> **Estratto della pagina**
━━━━━━━━━━

All’urlo di Si el Papa fuese mujer el aborto ya sería ley (se il Papa fosse stato una donna l’aborto già sarebbe legge) e di Las ricas abortan las pobres mueren (le ricche abortiscono e le povere muoiono) ieri migliaia di persone sono scese nelle strade di Buenos Aires per accompagnare la presentazione al Congreso del disegno di legge per la legalizzazione dell’aborto, che per ora è concesso solo in caso di stupro o se la salute della donna è in pericolo.

Il progetto, che prevede che l’aborto sia praticabile fino alle 14esima settimana e che sia finalmente legale, gratuito e ospedalizzato, il 14 giugno 2018 era stato approvato alla Camera dei Deputati con 129 voti a favore e 125 contrari, ma era stato poi rigettato in Senato l’8 agosto scorso, con 38 voti contrari e 31 a favore.

Il 28 maggio, 70 deputate e deputati di diverse fazioni politiche hanno firmato il nuovo progetto, anche se difficilmente questo porterà alla discussione o all’approvazione del disegno. Si tratta dell’ottava proposta di legge avanzata su questo tema. L’obiettivo dei movimenti femministi è quello di non far calare l’attenzione rispetto al tema e far sì che la legalizzazione dell’aborto diventi oggetto di dibattito durante la campagna elettorale presidenziale, in vista delle elezioni che si terranno il prossimo 27 ottobre.

A simboleggiare quanto importante sia questa battaglia, una marea verde ha invaso Plaza del Congreso e le strade vicine. A fronte delle migliaia di manifestanti si è schierata una barricata della polizia, a protezione di una decina di contestatori pro-life che esibivano modelli in plastica di feti di diversi mesi e cartelloni con scritto «Con aborto no te voto».

Migliaia di persone hanno sventolato i panuelos, fazzoletti verdi simbolo della lotta per l’aborto, urlando canti di lotta femminista. Le donne erano a centinaia, di diverse età ed etnie: la lotta per il diritto all’aborto non conosce età e Paese. Le performance artistiche a sostegno della causa sono state svariate; a svettare, decine e decine di cartelloni, in una piazza invasa da bancarelle con libri di autrici femministe e artigianato a tema.

━━━━━━━━━━

> **Dati forniti**
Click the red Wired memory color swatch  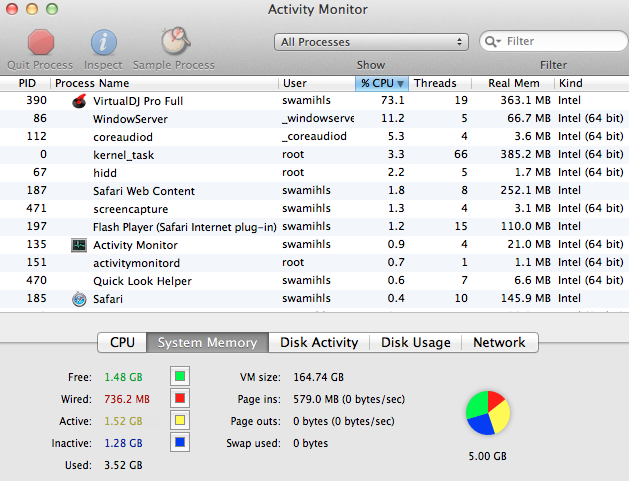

━━━━━━━━━━

> **Consegne**
- a) Trasforma in un breve elenco puntato il paragrafo dell'estratto che inizia con "Il 28 maggio". Conserva i fatti principali.
- b) Riscrivi tutto il passo dell'estratto da "Il progetto, che" fino a "prossimo 27 ottobre.", sostituendo "progetto" con "testo".
- c) Rispondi a queste domande sull'estratto.
(i) Fino a quale settimana il progetto prevede che l'aborto sia praticabile?
(ii) In che giorno si terranno le elezioni?
(iii) Che cosa esibivano i contestatori pro-life?

> **Soluzioni**
- a)
- Il 28 maggio 70 deputate e deputati di diverse fazioni politiche hanno firmato il nuovo progetto, che difficilmente arriverà alla discussione o all'approvazione.
- È l'ottava proposta di legge presentata su questo tema.
- I movimenti femministi vogliono mantenere alta l'attenzione e far entrare la legalizzazione dell'aborto nel dibattito della campagna presidenziale, in vista delle elezioni del 27 ottobre.

- b)
Il testo, che prevede che l’aborto sia praticabile fino alle 14esima settimana e che sia finalmente legale, gratuito e ospedalizzato, il 14 giugno 2018 era stato approvato alla Camera dei Deputati con 129 voti a favore e 125 contrari, ma era stato poi rigettato in Senato l’8 agosto scorso, con 38 voti contrari e 31 a favore.

Il 28 maggio, 70 deputate e deputati di diverse fazioni politiche hanno firmato il nuovo testo, anche se difficilmente questo porterà alla discussione o all’approvazione del disegno. Si tratta dell’ottava proposta di legge avanzata su questo tema. L’obiettivo dei movimenti femministi è quello di non far calare l’attenzione rispetto al tema e far sì che la legalizzazione dell’aborto diventi oggetto di dibattito durante la campagna elettorale presidenziale, in vista delle elezioni che si terranno il prossimo 27 ottobre.

- c)
(i) Fino alla 14esima settimana.
(ii) Il 27 ottobre.
(iii) Modelli in plastica di feti di diversi mesi e cartelloni con scritto «Con aborto no te voto».